Cut the Bull**** – Straight Talking & Sustainability
I spent yesterday contributing to an draft of a client’s sustainability strategy. What was most impressive was the Herculean attempts to keep the usual corporate PR drivel out of the text. Typically, somebody would say:
“How about ‘we will endeavour to fulfil our moral obliga…’ oh that’s a steaming pile of meaningless management crap! How about ‘we will [do X]’?”
This plain speaking was so refreshing compared to my experience in one of my Green Executive interviews. The interviewee (I won’t say which one) gave a brilliantly candid interview, full of all sorts of perspectives which percolated through to the rest of the text.
Understandably, he did ask that I run the resulting text past the company’s corporate communications team to check he hadn’t dropped any clangers.
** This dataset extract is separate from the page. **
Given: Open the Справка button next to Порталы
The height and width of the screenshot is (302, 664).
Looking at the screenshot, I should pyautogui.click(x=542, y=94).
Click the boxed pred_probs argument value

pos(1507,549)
Unfortunately they took it upon themselves to rewrite the piece into an incredibly bland, glossy press release, taking out all the good, meaty bits – in fact you could have changed the company name to any other and you wouldn’t have noticed any dissonance.
After some polite to-ing and fro-ing, I told them bluntly that, unless they pointed out anything in the original that was either factually incorrect or commercially sensitive, I would publish it as it was. They refused to co-operate, so I went ahead.
Here’s why we need to talk straight when it comes to sustainability:
- It starts us off in an honest frame of mind;
- It forces us to be absolutely clear about what we are trying to do;
- It makes our commitments and efforts more credible – stripping away any whiff of greenwash;
- It encourages transparency and openness;
- It helps colleagues, suppliers and customers buy into the sustainability and understand what the organisation is really trying to do;
- It allows all stakeholders to understand the commitments – and hold us to them.
So, I suppose this post is a bit of a plea. Let’s drop the all-too-prevalent tone of the professional copywriter and tell it how it is!